TO BE DONE: Count the lines in the data below that contain the word "height", and reply with that number alone.

ROWS:
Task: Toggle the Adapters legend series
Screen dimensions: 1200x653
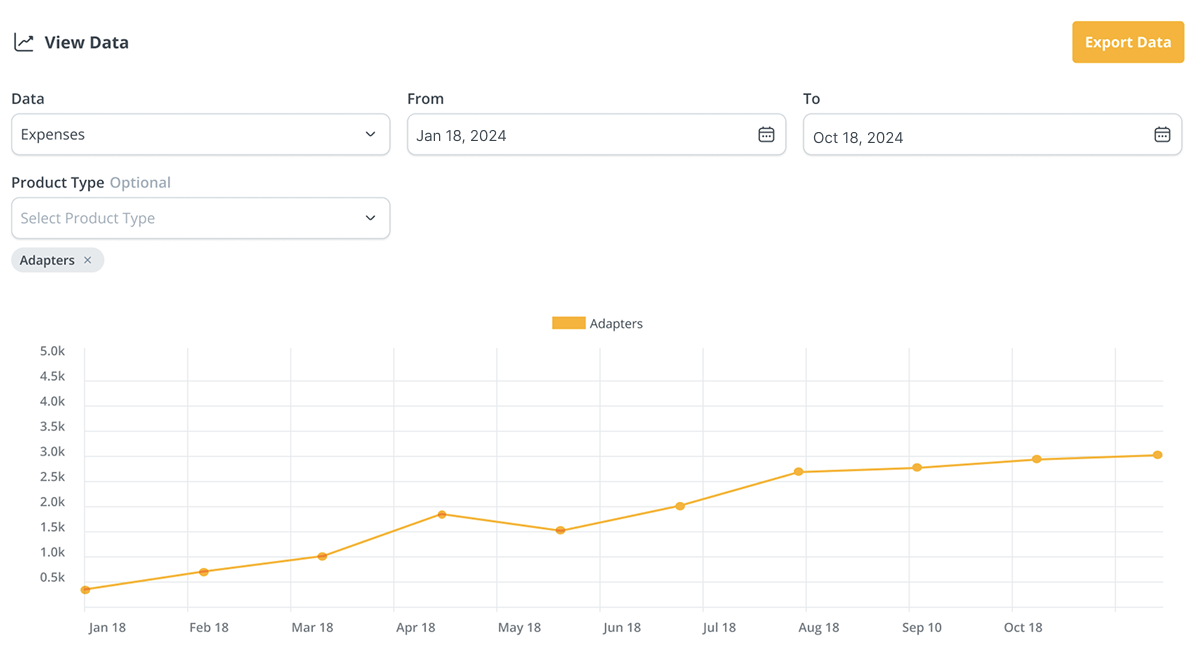Action: pos(616,324)
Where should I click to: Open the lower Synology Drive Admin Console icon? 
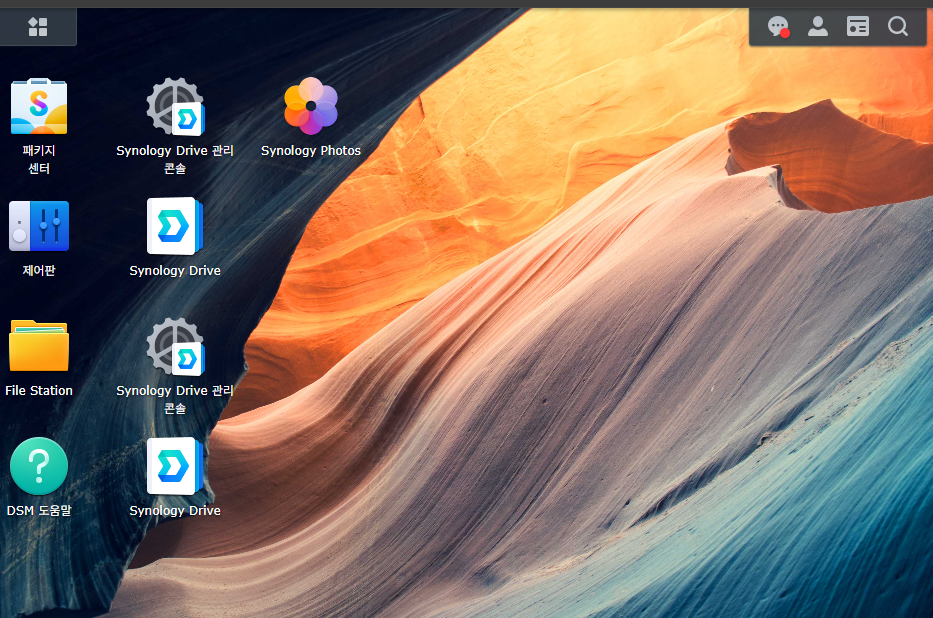175,346
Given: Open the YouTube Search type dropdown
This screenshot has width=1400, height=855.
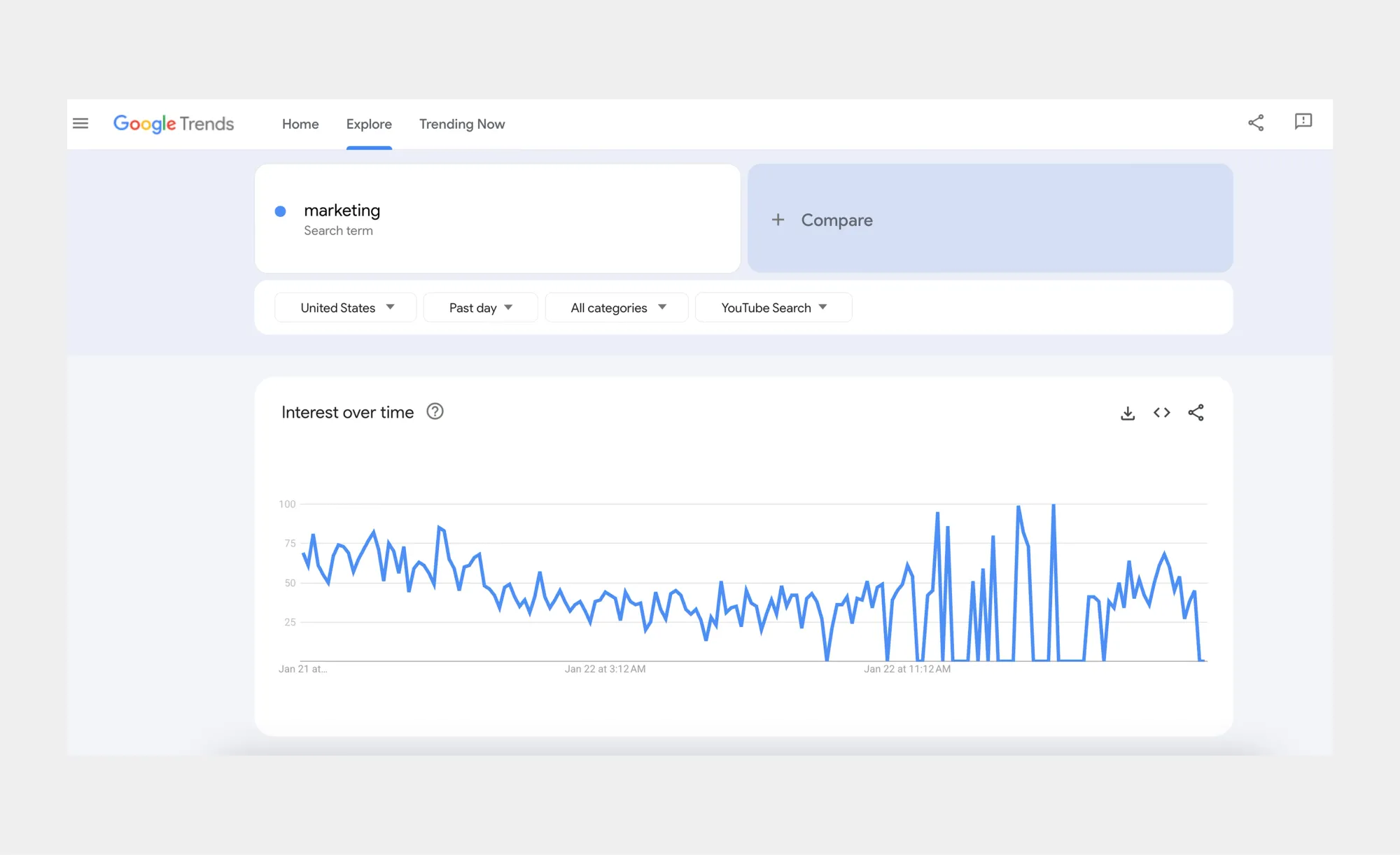Looking at the screenshot, I should [x=773, y=308].
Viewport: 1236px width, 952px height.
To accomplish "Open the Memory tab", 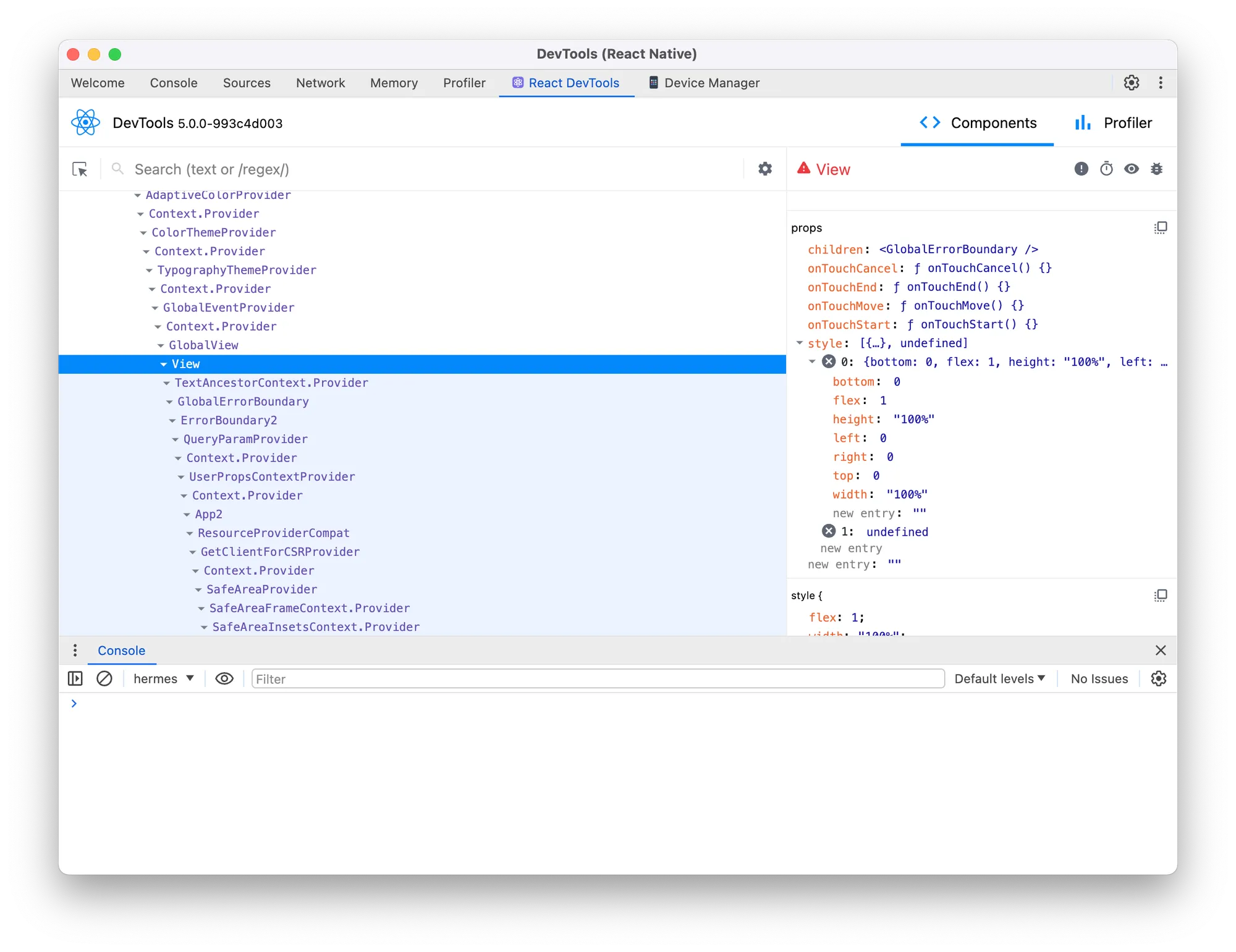I will [x=394, y=83].
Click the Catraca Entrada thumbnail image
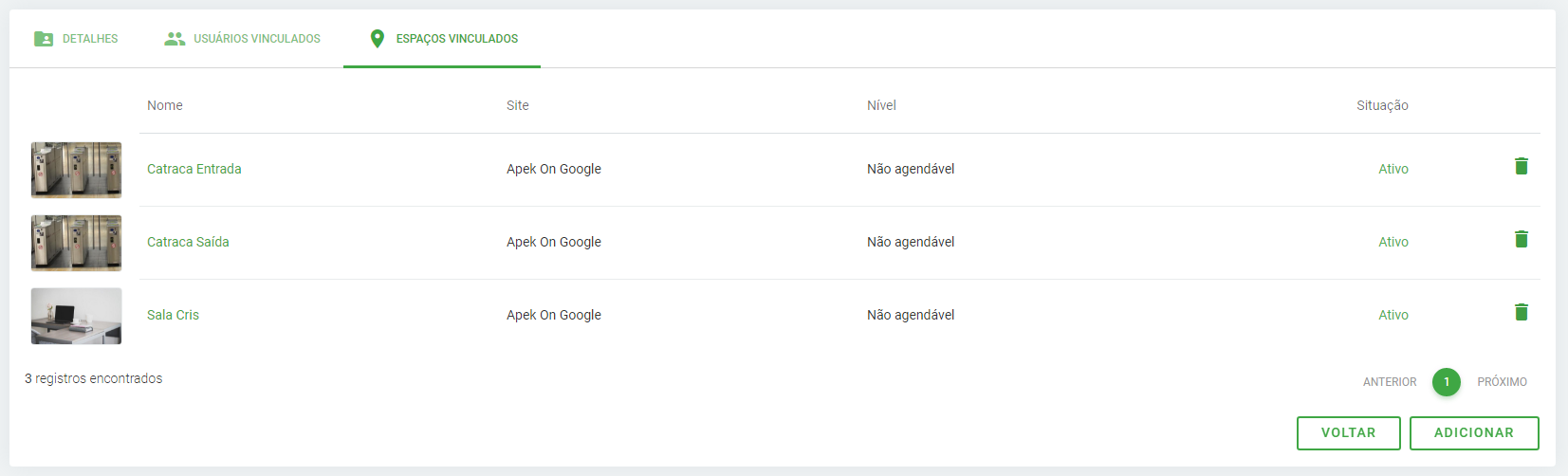Screen dimensions: 1568x476 click(x=76, y=170)
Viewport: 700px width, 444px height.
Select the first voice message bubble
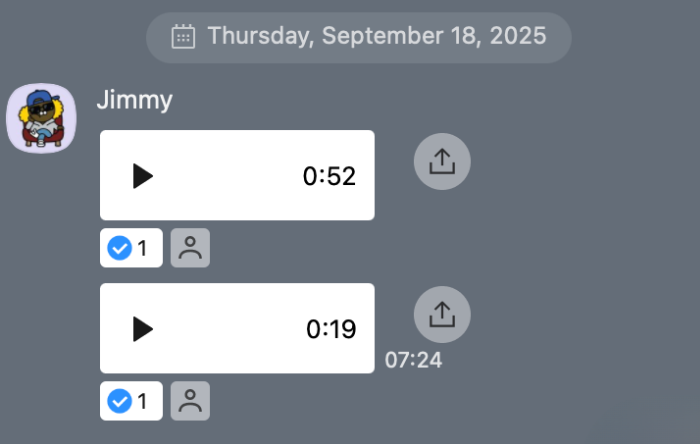237,176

IN RESPONSE: 3